━━ Selected excerpt ━━

When employing hydraulic fracturing to fracture a hydrocarbon formation in an underground reservoir, large quantities of liquids and proppant materials are injected into the reservoir. At the end of the fracturing treatment, the fracture system and reservoir are completely saturated with the fracturing fluid. To be produced, oil and gas must either flow around or through the fracture fluid saturated rock and fracture system such that the fracture fluid must be sufficiently removed from the pathway in order to not impair flow. To remove the fracturing fluids from the reservoir and fractures, a pressure differential is induced within the wellbore to draw the fracturing fluids out of the reservoir and fractures. In this manner the fracturing fluids are removed, or flowed back until sustained, stable and sufficient oil and gas production is achieved.
Once the well is placed on production, the flow of native reservoir fluids is directed from the well to a processing facility where the produced fluids are processed to a suitable specification for sales or reuse in some manner. Processing at the processing facility for natural gas may include liquids separation, dehydration, natural gas liquids capture, compression, plus contaminates removal for components such as carbon dioxide, nitrogen, sulfur, hydrogen sulfide and oxygen. The processing facility can be located in the vicinity of the wellbore or a remote location and fluidly coupled to the wellbore by a pipeline. Further, the processing facility may be applied to process native reservoir fluids from a single well, or multiple wells.

━━━

* _Problem statement_:
Write the next paragraph of the passage above on fracturing fluid flowback and natural gas processing, picking up right after its final sentence.

━━ Provided data ━━

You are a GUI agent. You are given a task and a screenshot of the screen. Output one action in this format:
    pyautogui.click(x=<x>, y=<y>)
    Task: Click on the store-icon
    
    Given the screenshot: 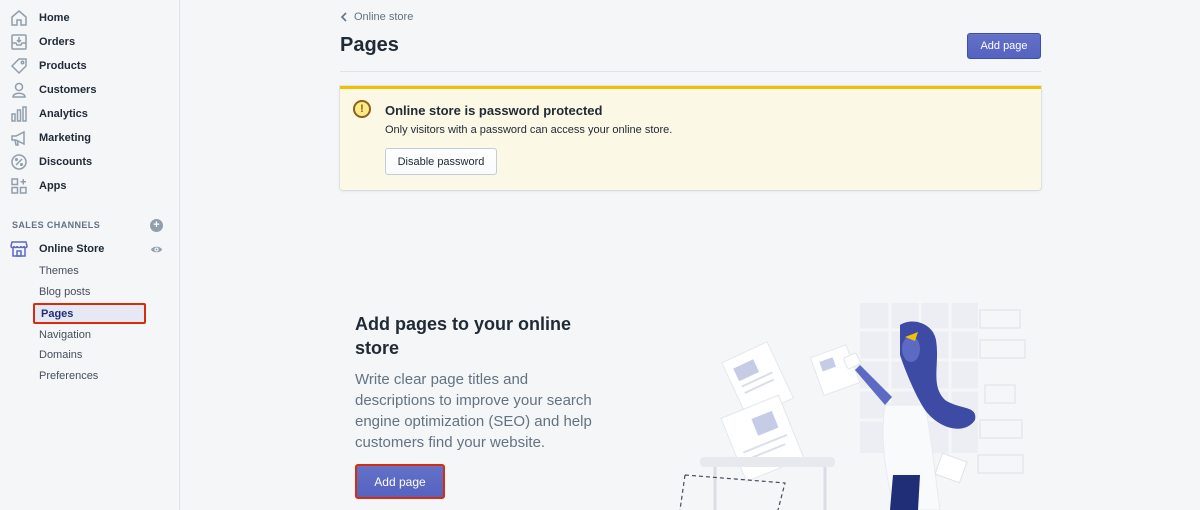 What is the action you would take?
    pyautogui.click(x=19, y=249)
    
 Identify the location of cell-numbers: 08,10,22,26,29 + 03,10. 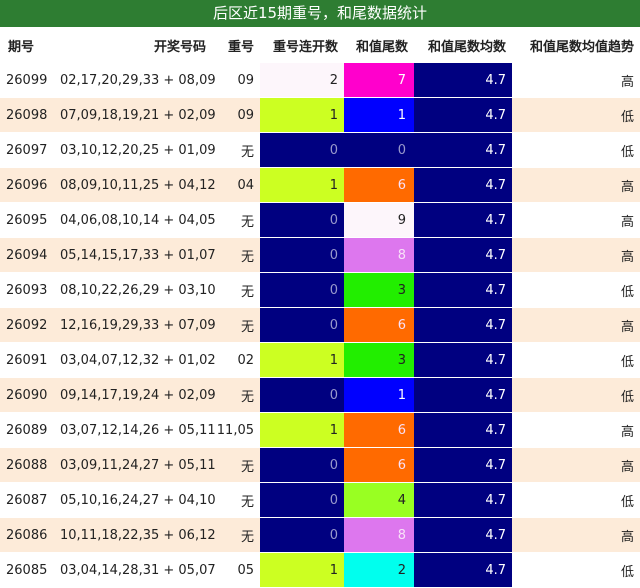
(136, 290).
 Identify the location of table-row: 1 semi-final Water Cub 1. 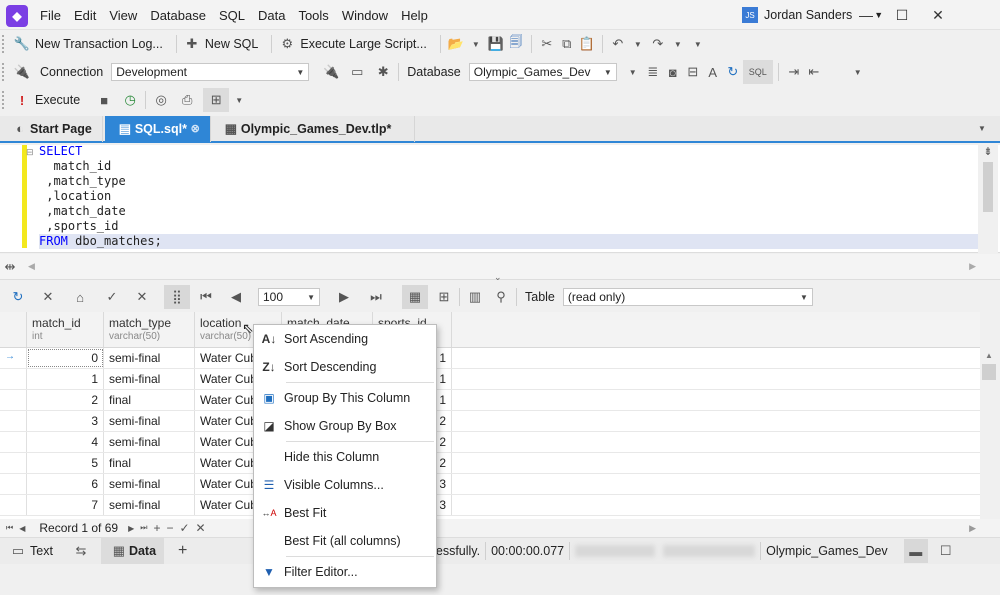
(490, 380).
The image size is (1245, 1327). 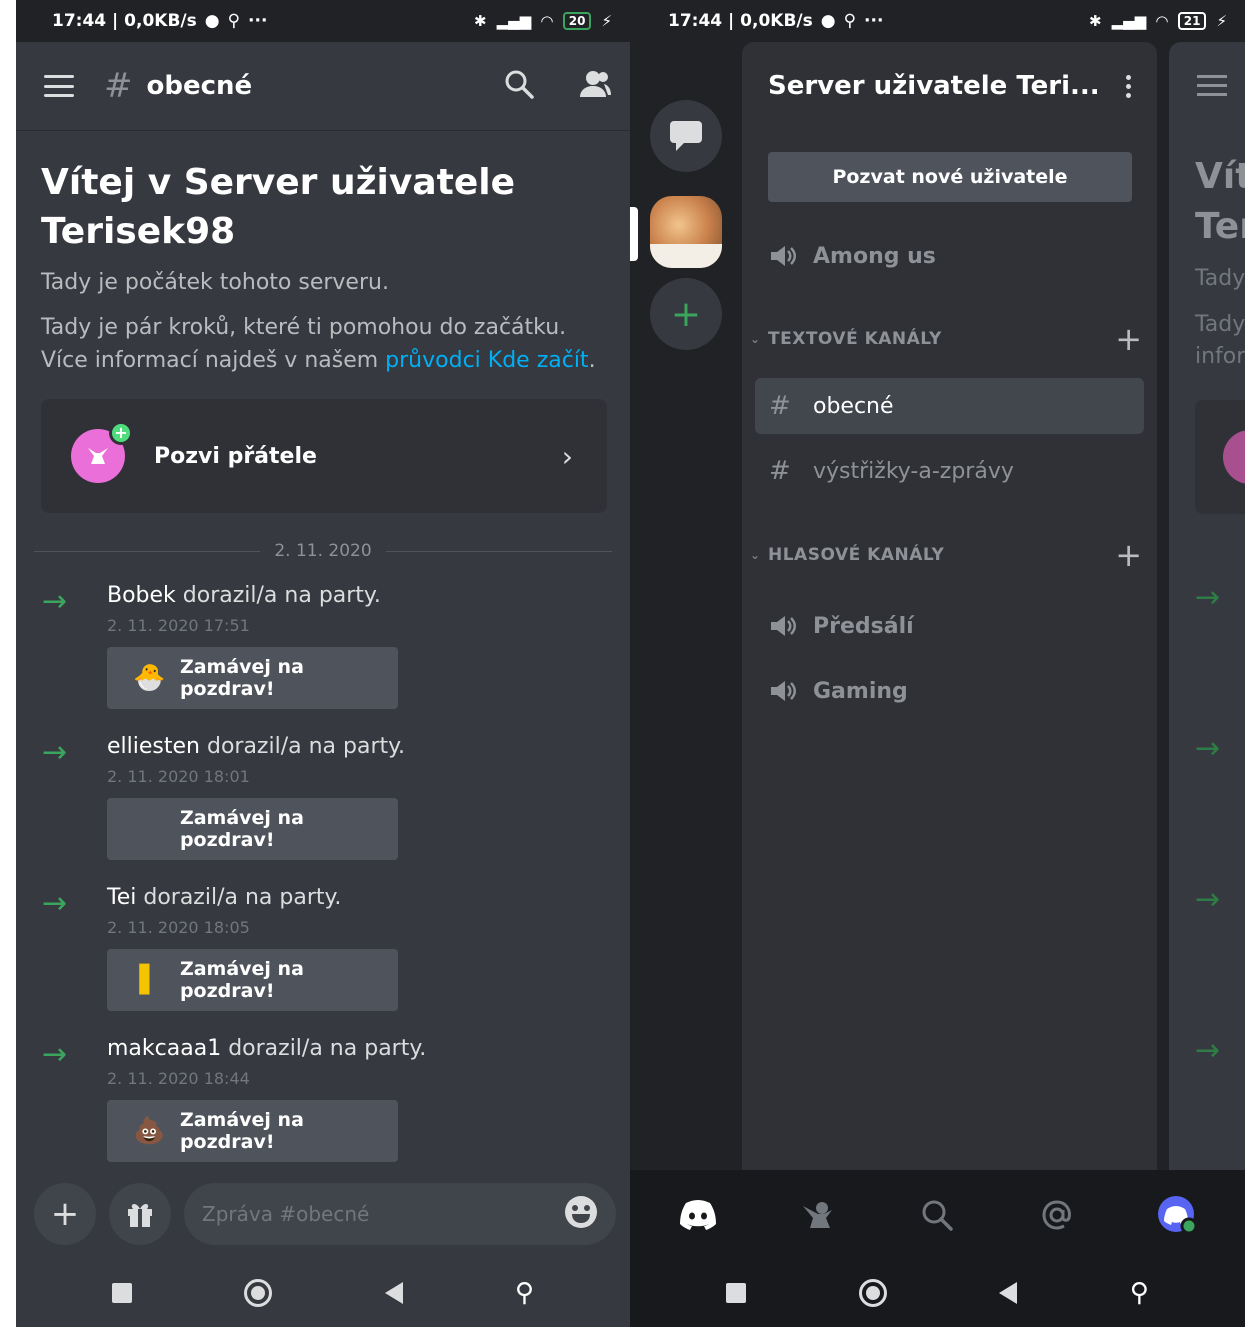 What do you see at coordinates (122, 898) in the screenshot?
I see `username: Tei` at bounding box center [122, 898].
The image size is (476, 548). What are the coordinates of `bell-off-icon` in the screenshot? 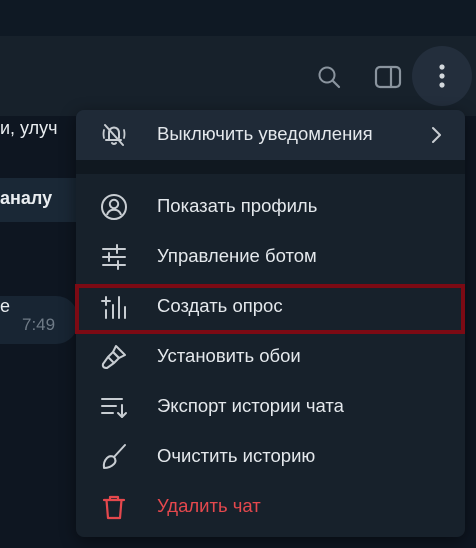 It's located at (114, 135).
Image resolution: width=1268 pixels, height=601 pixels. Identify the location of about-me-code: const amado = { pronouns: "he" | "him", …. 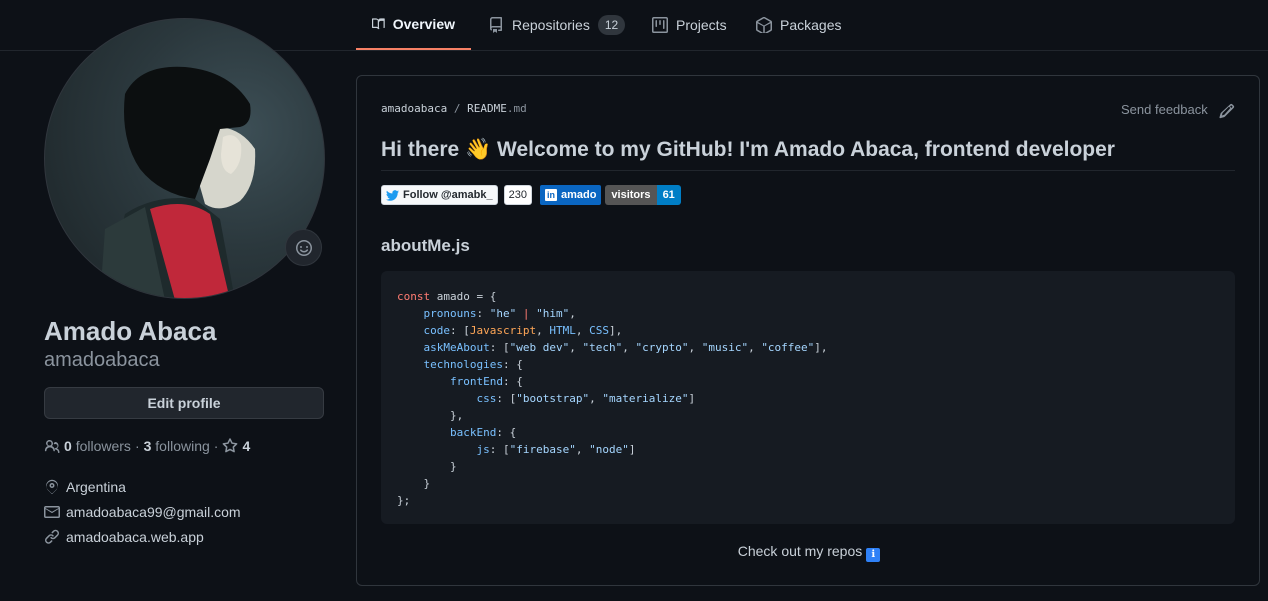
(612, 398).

━━━
━━ Provided data ━━

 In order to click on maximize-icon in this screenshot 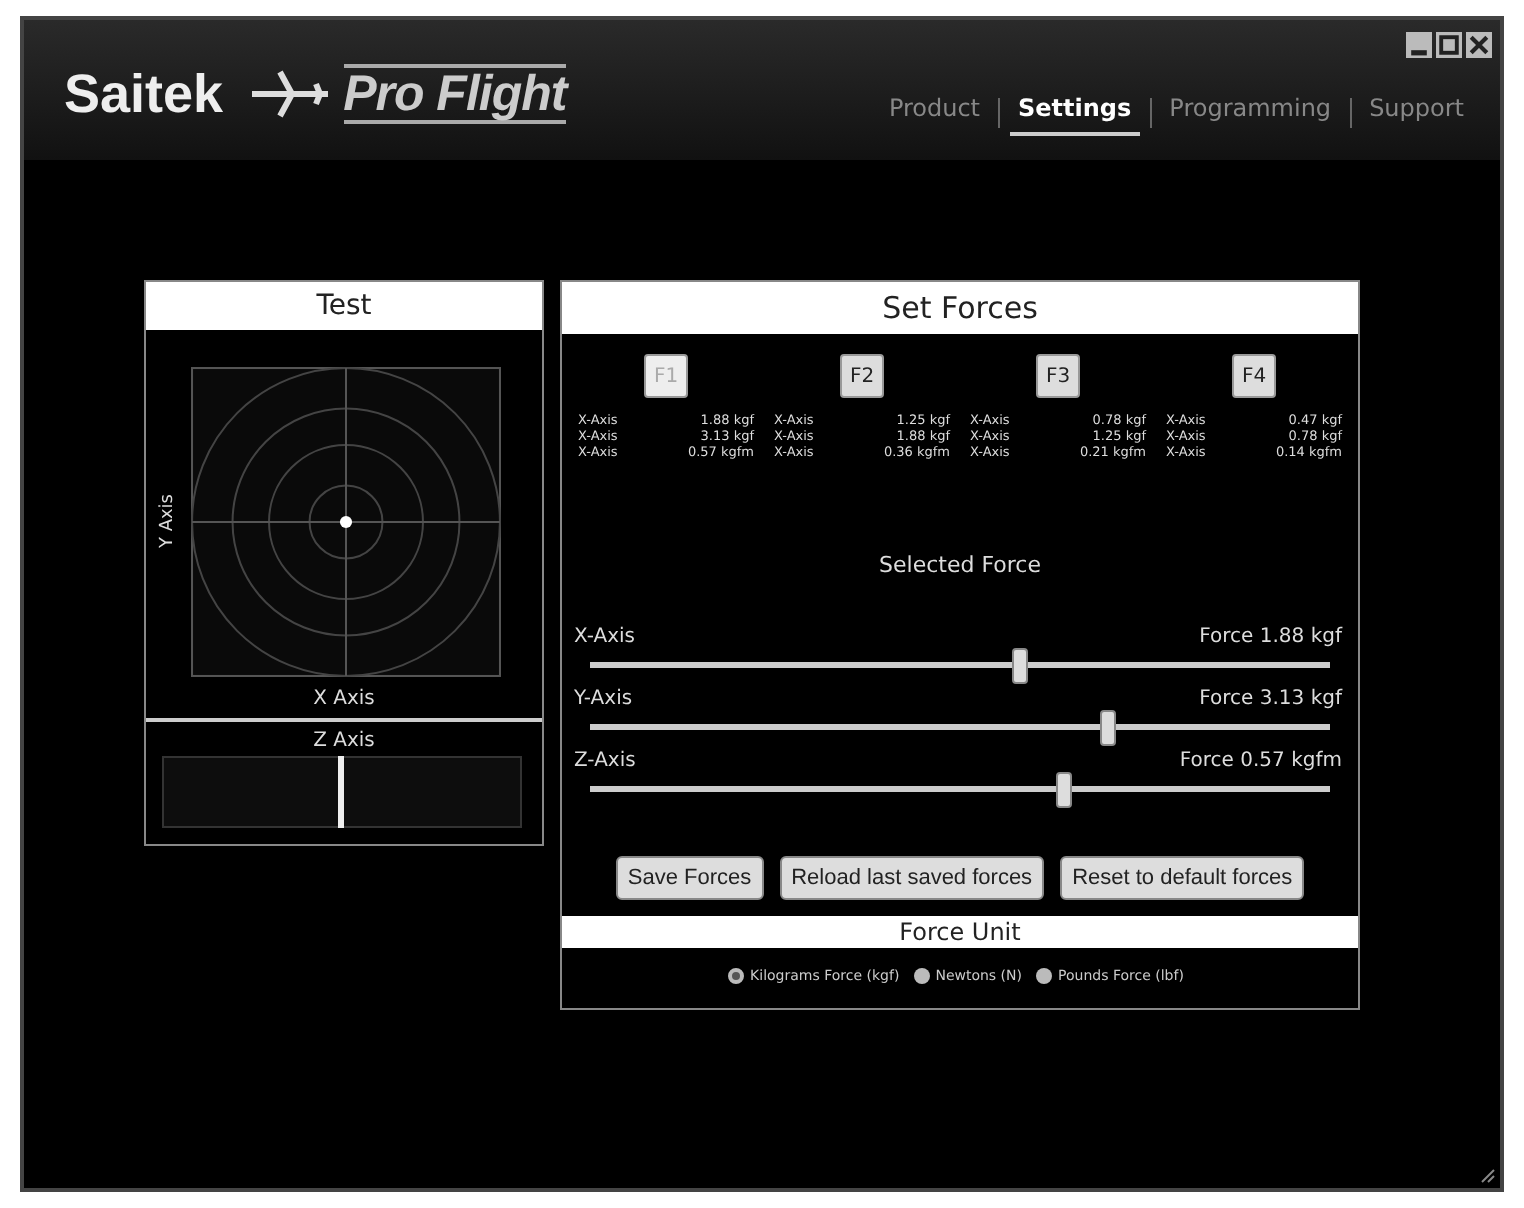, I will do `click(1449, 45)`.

━━━
━━ Provided data ━━

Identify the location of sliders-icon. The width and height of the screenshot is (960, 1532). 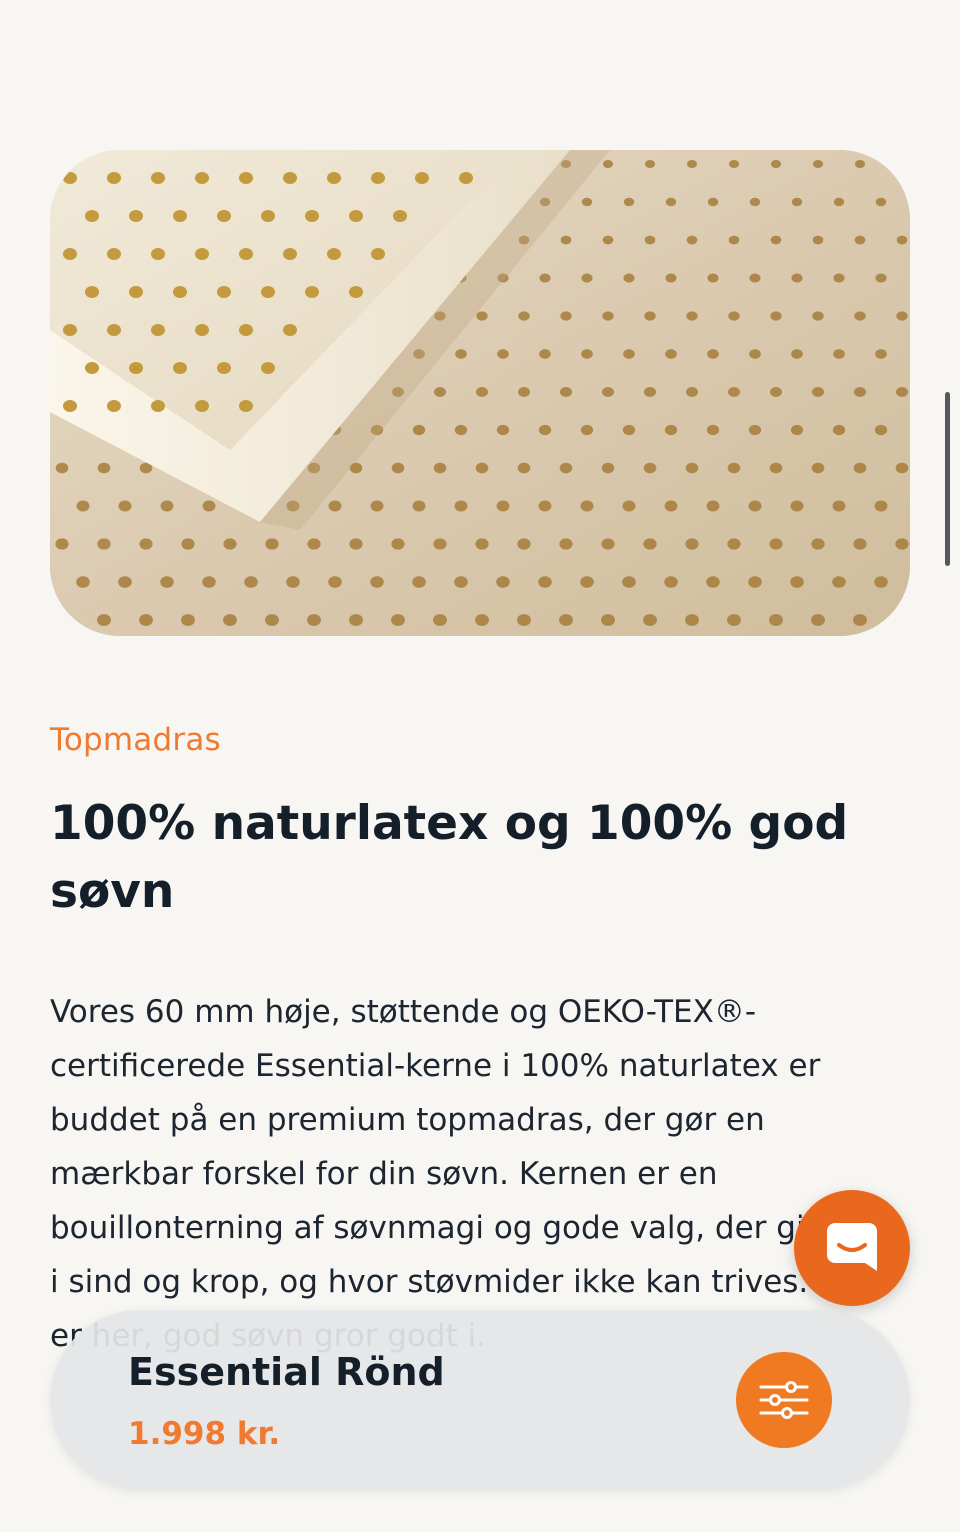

━━━

* _The answer_:
The processing facility is typically configured with the capacity and capability to process a fluid composition of primarily native reservoir fluids and at a prescribed inlet pressure, but this configuration is typically not suitable for processing a composition that includes well effluent such as fracturing fluids or the inlet pressures available during fracture fluids recovery. Most commonly, due to capacity and capability limitations of processing facilities, recovery of the injected fracturing fluids is accomplished by simply opening the well to atmosphere. Common to post-fracturing recovery, the water and proppant components of the effluent are separated from the gas component by temporary fracturing flow back equipment primarily comprised of a choke to control pressure, phase separation for solids, liquids and gases, storage and or processing for the liquids and a vent or flare to atmosphere as an outlet for the gas stream. The flow back equipment is often comprised of an open-ended conduit directing flow to a pit where the liquids and solids are separated and captured within the pit while gases are vented or burned to atmosphere. This technique maximizes the pressure differential induced within the wellbore to draw the fracturing fluids out of the reservoir plus eliminates the complexities, costs, upsets and damage that may be encountered by attempting to direct the post-fracture well stream to the production facilities.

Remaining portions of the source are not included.